Often on this forum, someone will provide a response expressing her thoughts so clearly and articulately, that I only need to provide a :thup: :thup: :thup:

JEY100 Sun, May-28-17 03:23

Time has a 2,000 word article about weight loss and does not mention the word Insulin once? Nina Teicholz summarized this as "truly uninformed reporting."

WereBear Sun, May-28-17 04:02

To me, looking at pictures of "ordinary" Americans from the 40's and 50's, is how slim most people were compared to today.

Obesity wasn't an epidemic, Diabetes Type II didn't appear in 10-year-olds. A woman with a matronly figure was in her forties and fifties, not in her teens and twenties. Likewise a guy with a belly.

At the turn of the century, a "circus fat man" looked exactly like someone in any mall in the country. We are talking a time span of only a century.

That is environment. Not genetics.

bkloots Sun, May-28-17 06:57

The TIME article was essentially a regurgitation (you should pardon the expression) of data from the NWCR. Not exactly breaking news.

Now we get to blame obesity on genome, microbiome, and bisphenols.
Quote:
They found that blood-sugar levels varied widely among people after they ate, even when they ate the exact same meal This suggests that umbrella recommendations for how to eat could be meaningless. "It was a major surprise to us," says Segal.
To use a current meme: Nobody knew good nutrition was so complicated. :lol:

GRB5111 Sun, May-28-17 09:19

It's easy to blame a lot of stuff on genetics. It takes many many many generations for human gene mutation to occur. It's the epigenetic (environmental) influences that enable people to express or repress a gene's characteristics. These influences are "remembered" or copied at the cellular level, so they can be inherited by succeeding generations. Introducing the wrong foods over a period of time makes genes behave badly. Our recent science experiment of the Food Pyramid (MyPlate) and following a Low Fat diet are proving this to be the case. It doesn't take long (about 30 years) for a toxic environment to result in poor health outcomes.

Monika4 Sun, May-28-17 10:10

yes environment
 
Quote:
Originally Posted by WereBear
That is environment.
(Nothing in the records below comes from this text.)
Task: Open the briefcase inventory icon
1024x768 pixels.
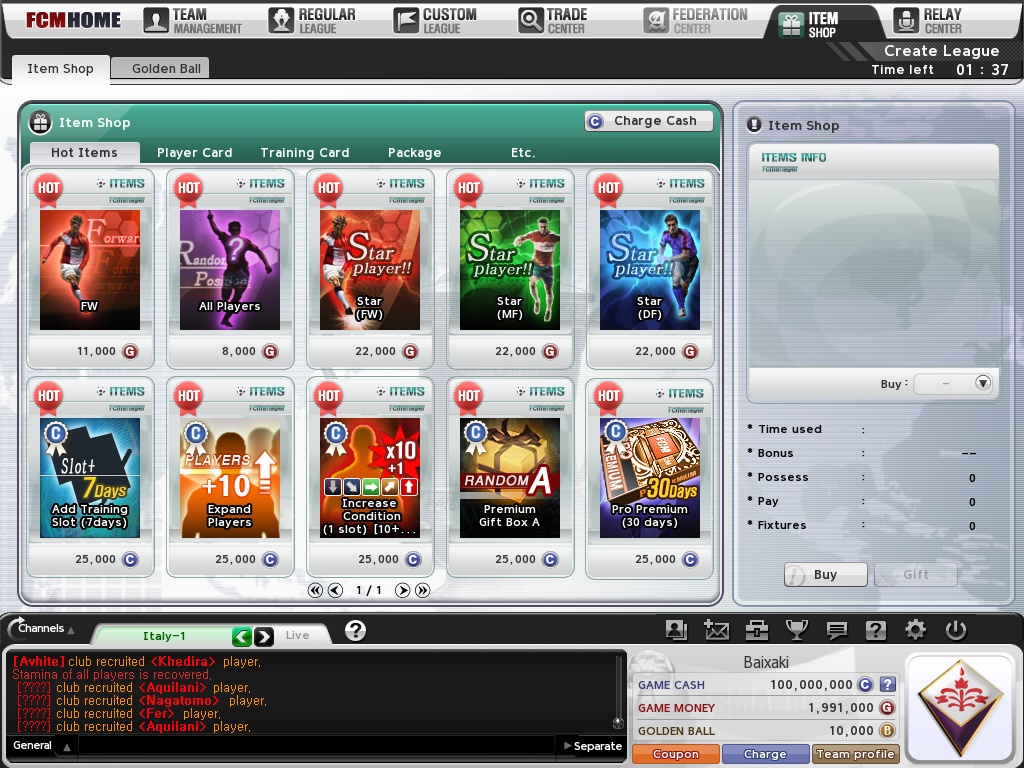Action: [x=756, y=631]
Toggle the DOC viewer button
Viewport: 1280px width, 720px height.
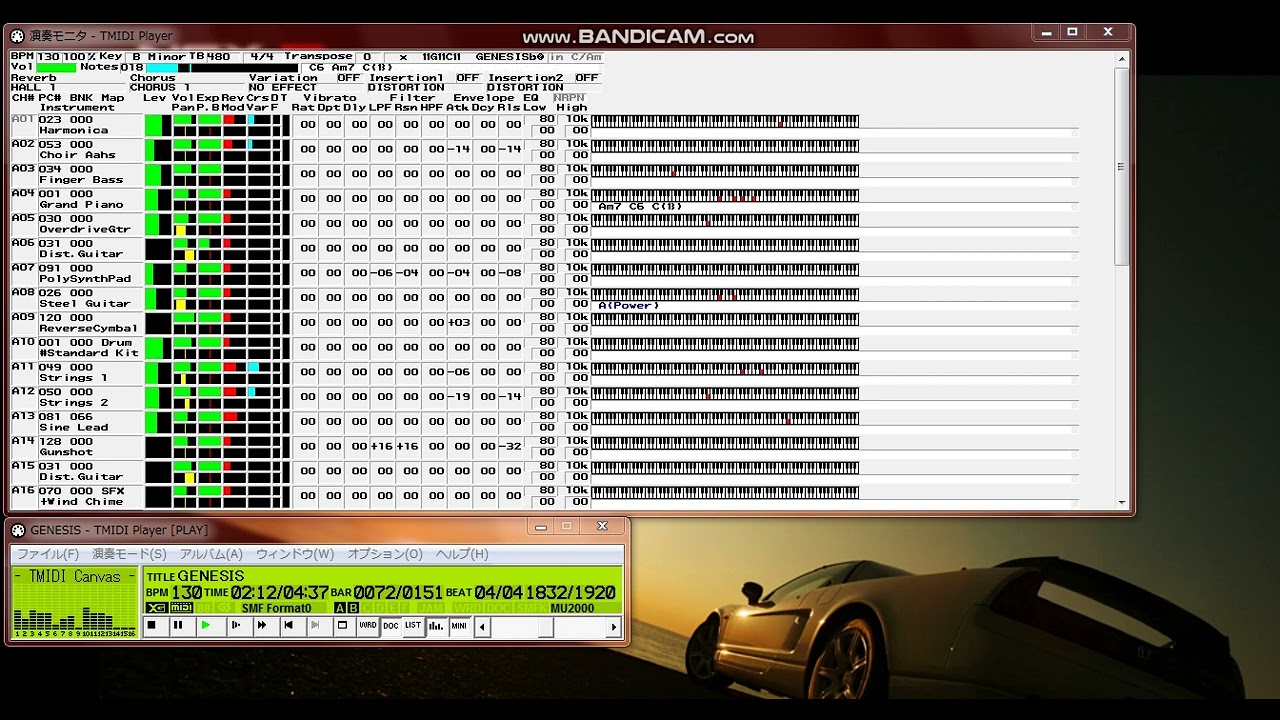[x=390, y=626]
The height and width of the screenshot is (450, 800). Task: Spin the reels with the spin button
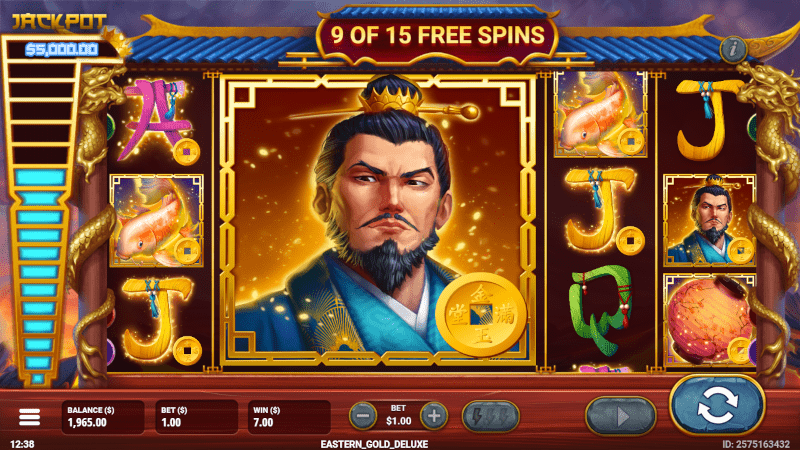click(x=717, y=406)
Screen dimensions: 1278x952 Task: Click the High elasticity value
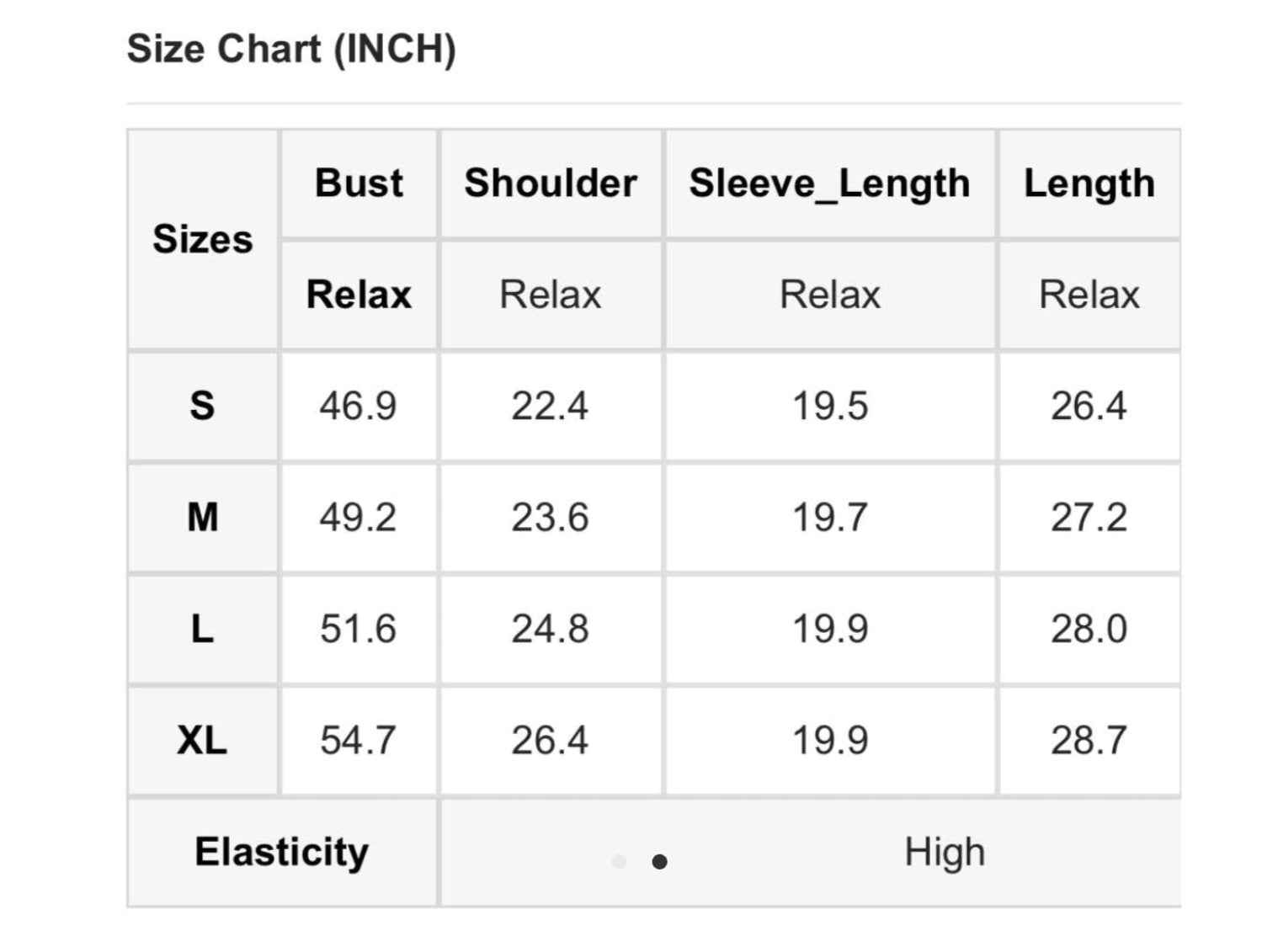pos(944,851)
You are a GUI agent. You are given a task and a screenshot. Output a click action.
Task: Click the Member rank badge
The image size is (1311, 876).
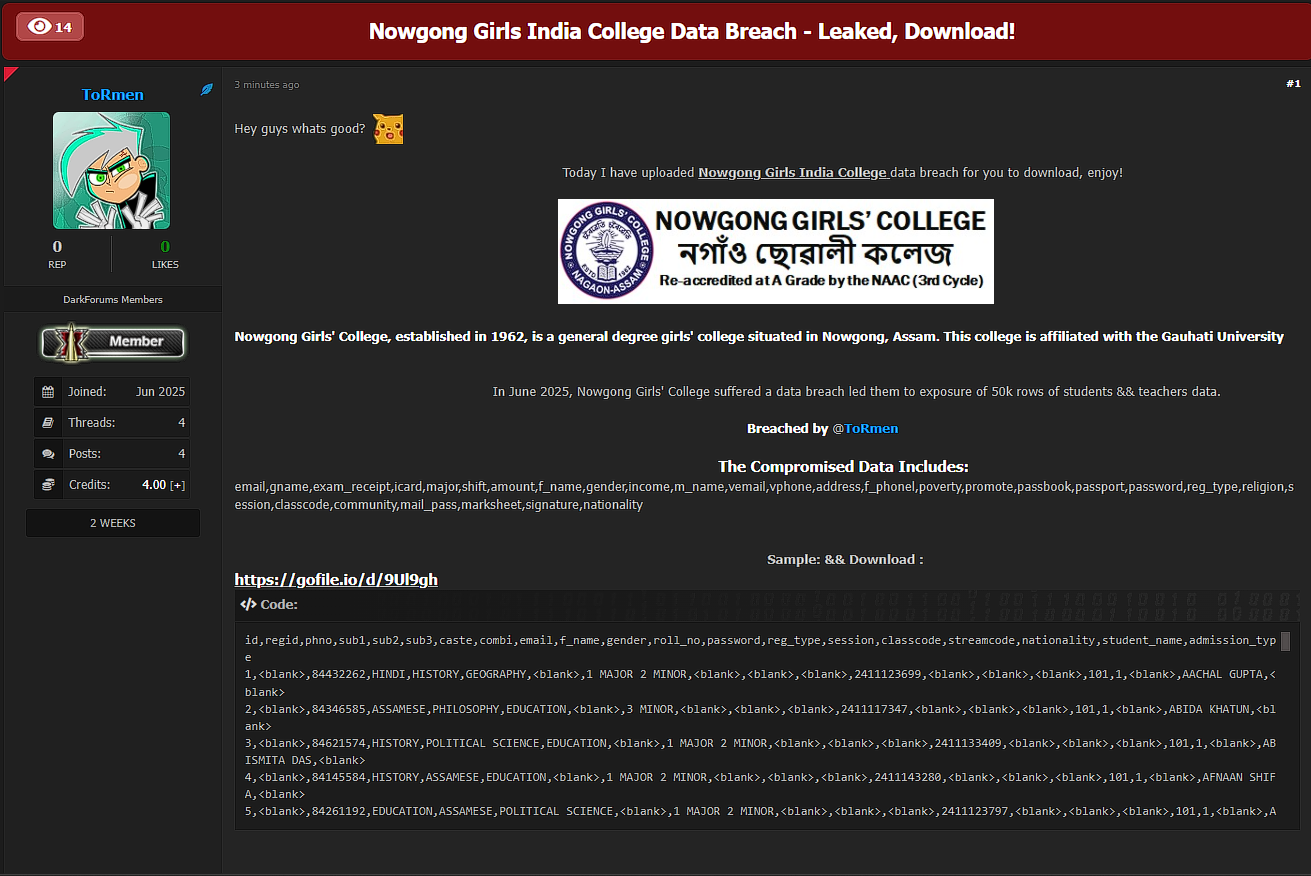pyautogui.click(x=112, y=342)

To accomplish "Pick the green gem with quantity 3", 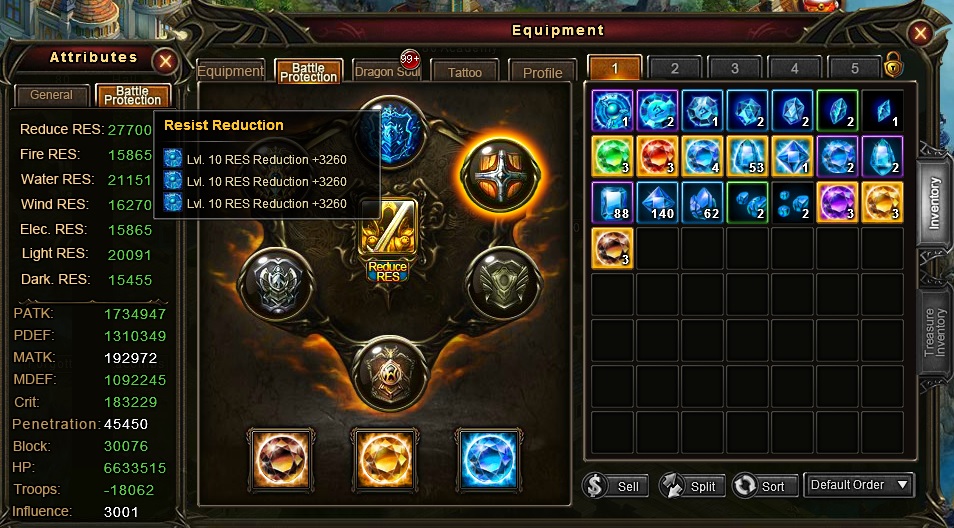I will [613, 156].
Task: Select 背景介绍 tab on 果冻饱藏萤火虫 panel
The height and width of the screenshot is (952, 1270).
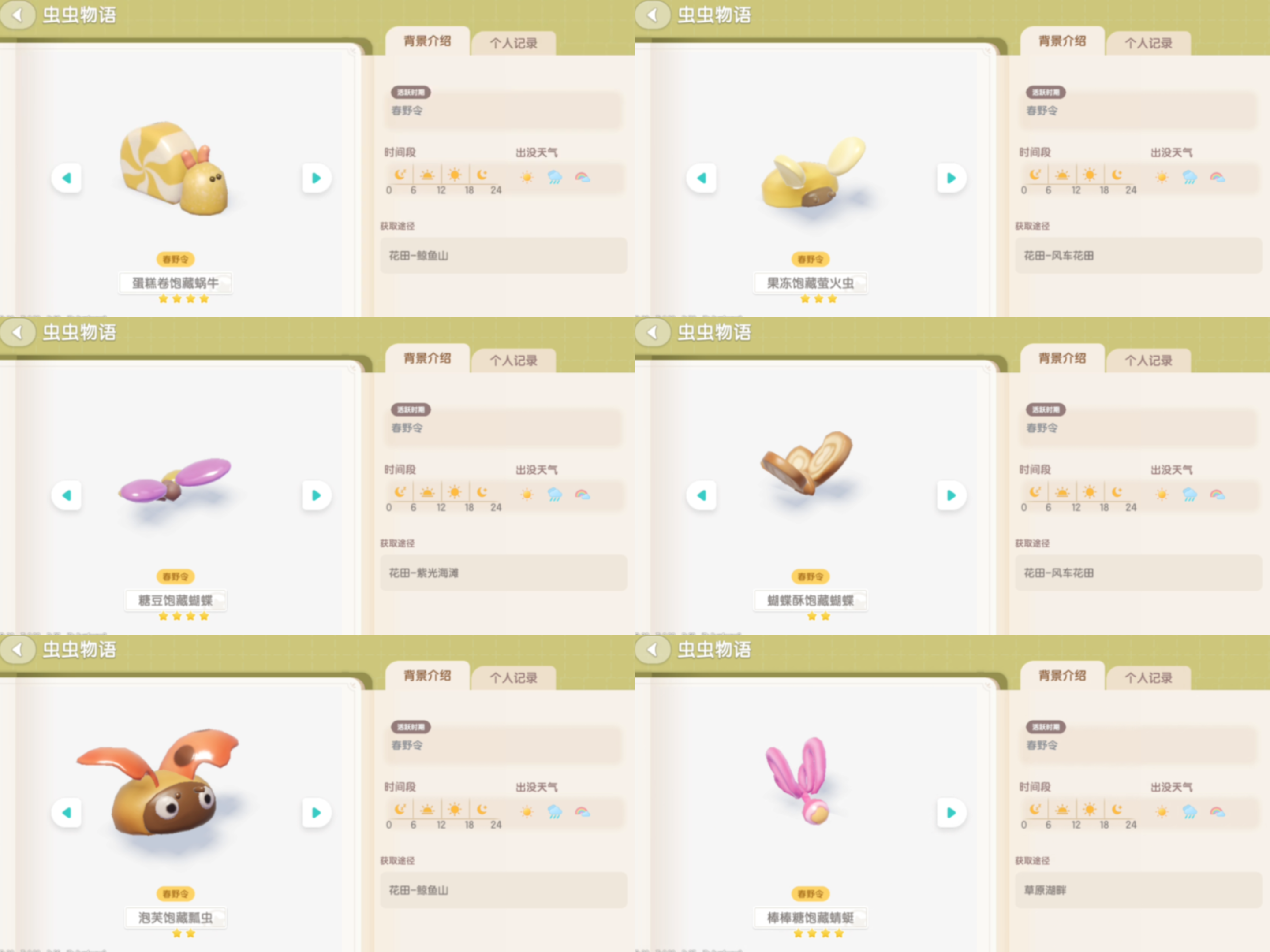Action: (1062, 41)
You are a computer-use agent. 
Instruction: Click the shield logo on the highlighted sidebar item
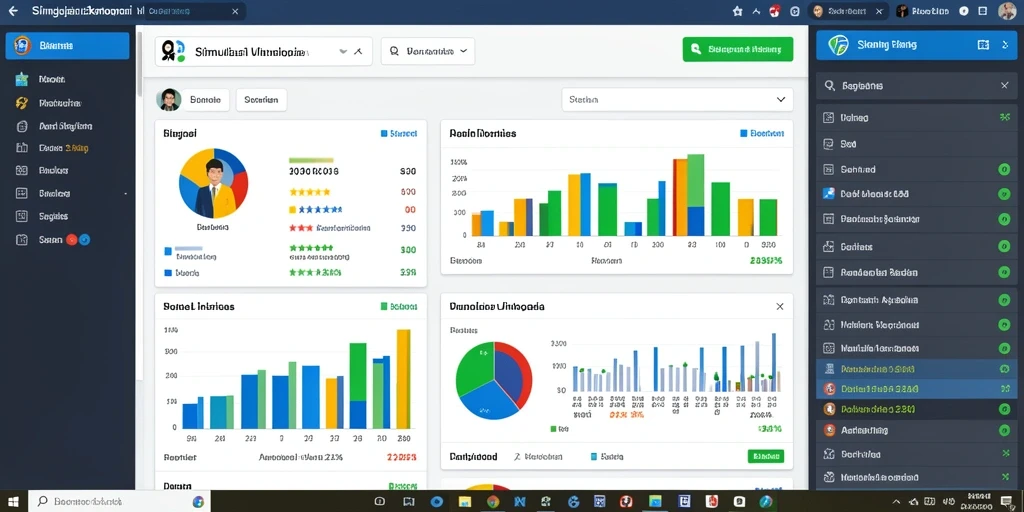(22, 46)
Not genetics.


Indeed. But this article on exactly that point is much better than a recent NY Times article, headline read something like people falsely attribute obesity to lack of willpower when experts say its genes.

Completely agree that the increase in obesity is the environment. But which? Is it pushing food into babies early, making 4 and 5 year olds sit still for hours to bring early learning, is it the only walks we do is from the parking lot to our office? Is it the diet of coke and pizza? or the plastic everywhere?
We really don't know which of these factors brought about the epidemic. I lived in China in 2009, and China's obesity epidemic is happening now, with a 30 year delay. And I still don't know... as all these changes happen at the same time...

The Time magazine is making exactly the point that genes only explain a small fraction, and talks about the individual reactions to exercise and diet being different, and no scientific study has been done on the genetics of which diet would work - it won't happen in my lifetime.

I also honor them to bring up BPA - and state clearly that science is still unclear about.

You all know so much more than the average Time reader, so considering that I still feel that while not rocket science, it is the best public science piece on dieting I have read.

Can anyone give me a reference for a better one?